*** Block opens ***

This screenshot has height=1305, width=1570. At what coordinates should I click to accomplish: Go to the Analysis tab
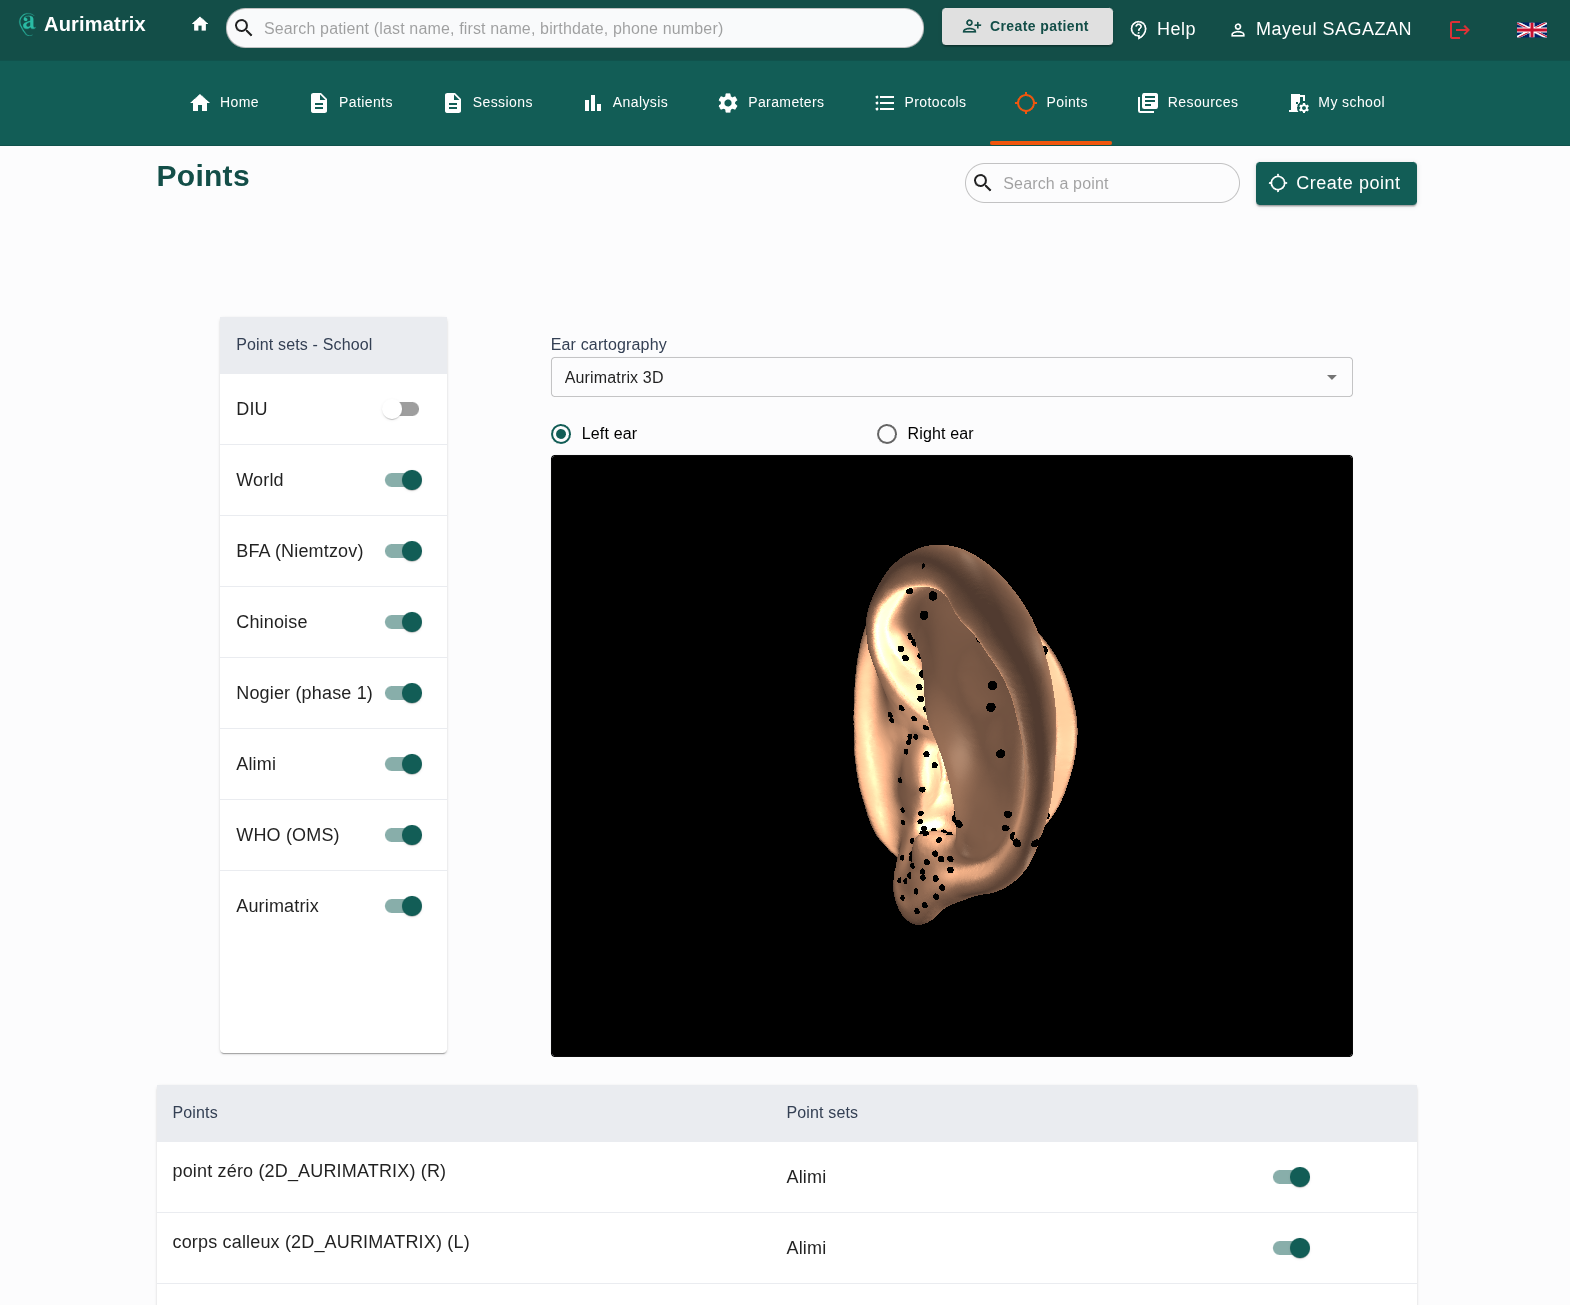point(626,103)
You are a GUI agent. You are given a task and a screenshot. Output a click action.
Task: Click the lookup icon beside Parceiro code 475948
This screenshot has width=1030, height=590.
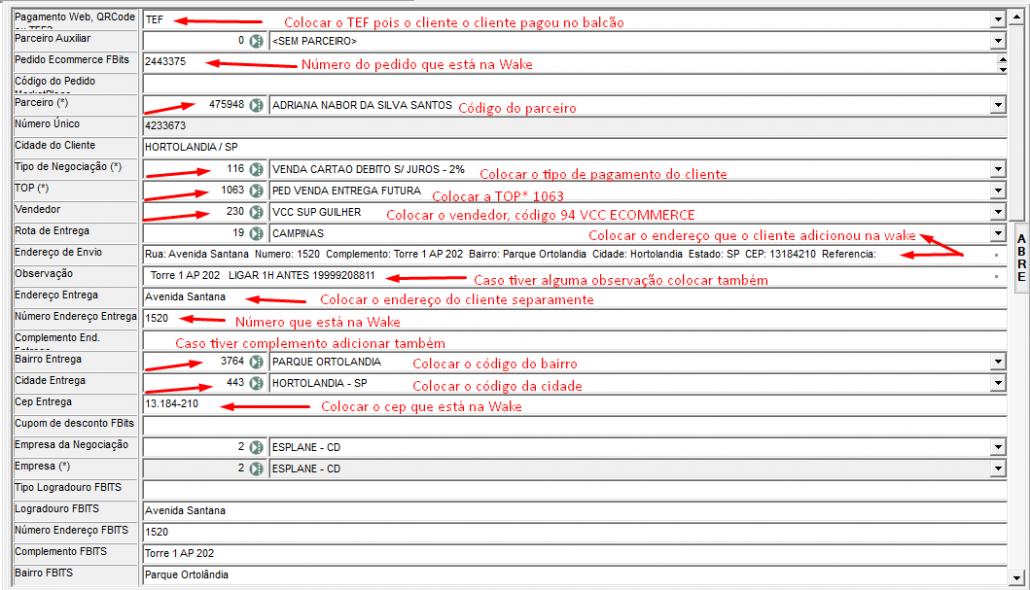256,105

*** Block closes ***

**TRY IT**
Apart from its pictures, the material above should be repeated exactly.

**ANSWER TO THIS TASK**
This screenshot has height=1305, width=1570. At what coordinates should I click to accomplish: Go to the Analysis tab
point(626,103)
You are a GUI agent. You are given a task and a screenshot. Output a click action.
Task: Click the lookup icon beside Parceiro code 475948
This screenshot has width=1030, height=590.
256,105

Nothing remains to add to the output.